6. PT Source Node Dataplane Behavior

For each configured PT Probing Instance, according to the probe-rate, the PT SRC generates a PT probe packet as follows:

S01. Generate a new IPv6 packet
S02. Set the IPv6 SA as per PT Probing Instance configuration
S03. Set the IPv6 DA to the first SID from the SRv6 SID List
S04. Set the IPv6 Next Header field to zero (HbH)
S05. Set the DSCP and Flow Label values as per
        PT Probing Instance configuration
S06. Append an IPv6 Hop-by-Hop header with HbH-PT
S07. Set all bits of the HbH-PT MCD Stack to zero
S08. IF SID List has more than one SID
S09.    Append an SRH
S10.    Set the Next Header field to 60 (IPv6 Destinations Options
           header)
S11.    Write the remaining SIDs of the SID list in the SRH
S12. Append an IPv6 Destinations Option header with DOH-PT
S13. Set the Next Header field of the IPv6 Destinations Options
        Header to 59 (IPv6 No Next Header)
S14. Add padding bytes after the IPv6 Destinations Option header to
        reach the desired packet size as per the MTU sweeping range
        configuration
S15. Set the session ID field of the DOH-PT as per
       PT Probing Instance configuration
S16. Perform an IPv6 FIB lookup to determine the Outgoing
       Interface (IFACE-OUT) on which packet will be forwarded
S17. Record Transmit 64-bit timestamp (SRC.T64) in the T64 field
       of the DOH-PT
S18. Record IFACE-OUT ID (SRC.OIF) in the IF_ID field
       of the DOH-PT
S19. Record IFACE-OUT Load (SRC.OIL) in the IF_LD field
       of the DOH-PT
S20. Forward the packet via IFACE-OUT

Notes:

  • The pseudocode describes local processing at a node. An implementation of the pseudocode is compliant as long as the externally observable wire protocol is as described in the pseudocode.

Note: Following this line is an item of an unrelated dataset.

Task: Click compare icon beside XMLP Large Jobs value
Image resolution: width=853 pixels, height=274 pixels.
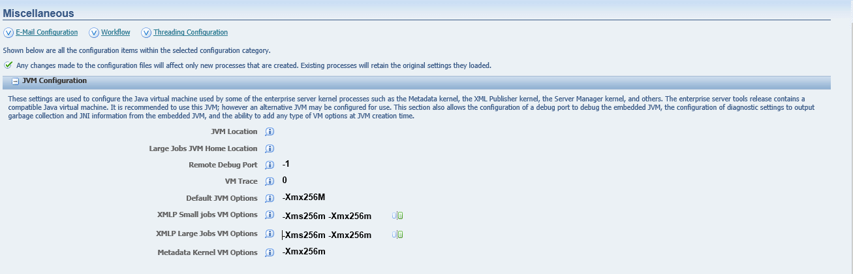Action: click(397, 234)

7. PT Midpoint Node Dataplane Behavior

When a midpoint node receives an IPv6 packet that contains an IPv6 HbH-PT option, the node processes the HbH-PT as follows:

S01. When processing HbH-PT option {
S02.    Compute the MCD information as per Section 3
S03.    HbH-PT.MCD_Stack[MCD_Size:HbH-PT.OPT_Data_Len-1] =
           HbH-PT.MCD_Stack[0:HbH-PT.OPT_Data_Len-(MCD_Size+1)]
           //Shift HbH-PT MCD Stack to the right by MCD_Size bytes
S04.    HbH-PT.MCD_Stack[0:MCD_Size-1] = MCD[0:MCD_Size-1]
        //Push the MCD at the beginning of the Stack
S05. }

Notes:

  • The PT Midpoint behavior MUST be implemented in the normal pipeline to experience the regular datapath (i.e., linerate with full PPS and full BW). Offloading the processing of this option to either the slow-path or a co-processors is not acceptable and yields invalid results.

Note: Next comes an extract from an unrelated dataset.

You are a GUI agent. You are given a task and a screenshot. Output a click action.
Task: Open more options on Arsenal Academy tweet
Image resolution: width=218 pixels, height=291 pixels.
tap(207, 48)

8. PT Sink Node Dataplane Behavior

We define a new SRv6 Endpoint Behavior called "Endpoint Behavior bound to an SRv6 Policy with Timestamp, Encapsulation and Forward" ("End.B6.TEF" for short).

It is a Binding SID instantiated, at Sink nodes, that encapsulates the packet with a new IPv6 header, an SRH that contains the SID list associated to End.B6.TEF SID, and an IPv6 Destinations Option header with DOH-PT that is used to carry Path Tracing information of Sink node.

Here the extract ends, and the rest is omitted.